= Original Oratory =

Competitive event

Original Oratory (often shortened to "OO") is a competitive event in the National Speech and Debate Association, Stoa USA, National Catholic Forensic League, and other high school forensic competitions in which competitors deliver an original, factual speech on a subject of their choosing. Though the rules for the category change from organization to organization, a speech must generally be written and memorized by the performer and should be no more than ten minutes in length, and at most only 150 words can be quoted. The finished speech must be approved by the National Speech and Debate Association. This speech is frequently highly persuasive and is normally about a slightly controversial topic. An orator is given free choice of subject and judged solely on the effectiveness of development and presentation.

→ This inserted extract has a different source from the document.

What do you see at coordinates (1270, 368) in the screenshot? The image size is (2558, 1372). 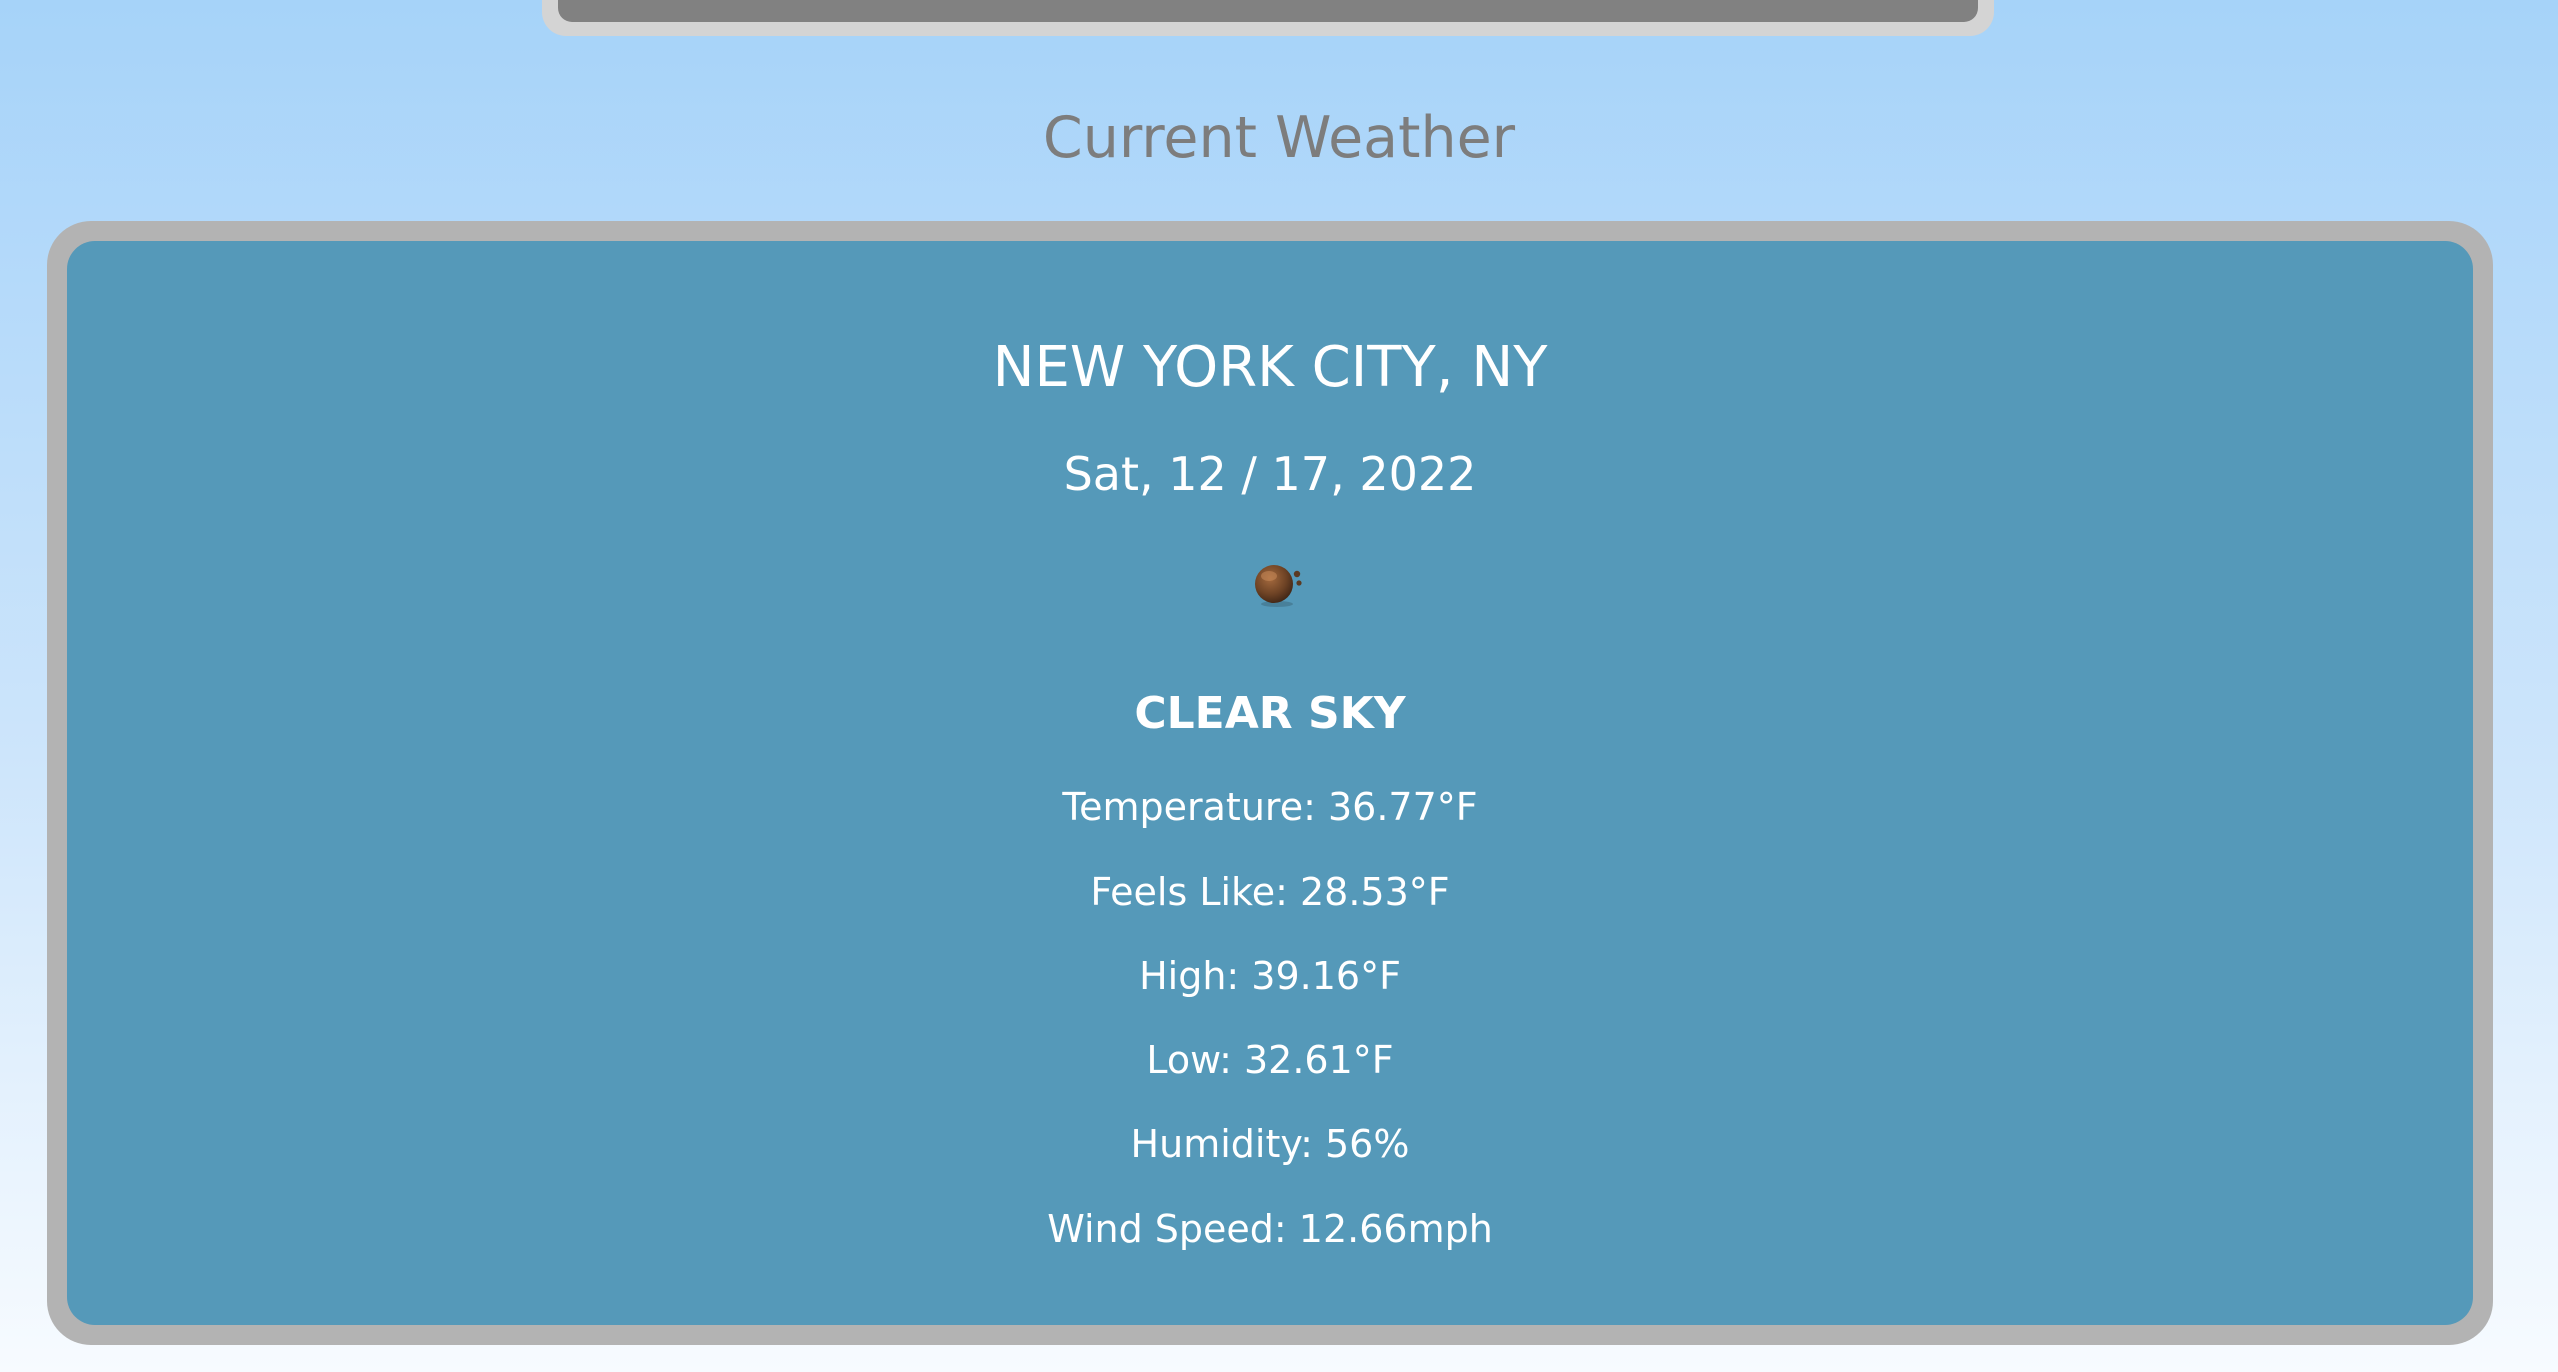 I see `city-name: NEW YORK CITY, NY` at bounding box center [1270, 368].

Oratory topics are usually related to current problems in the world, and are delivered in a persuasive way as to motivate the audience to make a choice. However, this may not always be the case. Some speeches may alert the audience of an imminent threat or inspire them to act now to initiate change. According to the National Speech and Debate Association, the competitor is judged on:
- the degree to which the inspiration or purpose of the speech elicits a reaction from the audience.
- gestures performed by the speaker to help the audience visualize ideas better.
- evidence which supports the speaker's assertions.
- the veracity of the speech.

== Judges ==

Judges are typically Original Oratory competitors, coaches, sponsors, parents, or friends of the host tournament. Coaches are prohibited from judging their own schools, and alumni competitors must wait two years before they are allowed to judge the school from which they graduated. In some states and leagues, alumni are not allowed to judge the school from which they graduated for up to four years to prevent biased judgement on one's former teammates.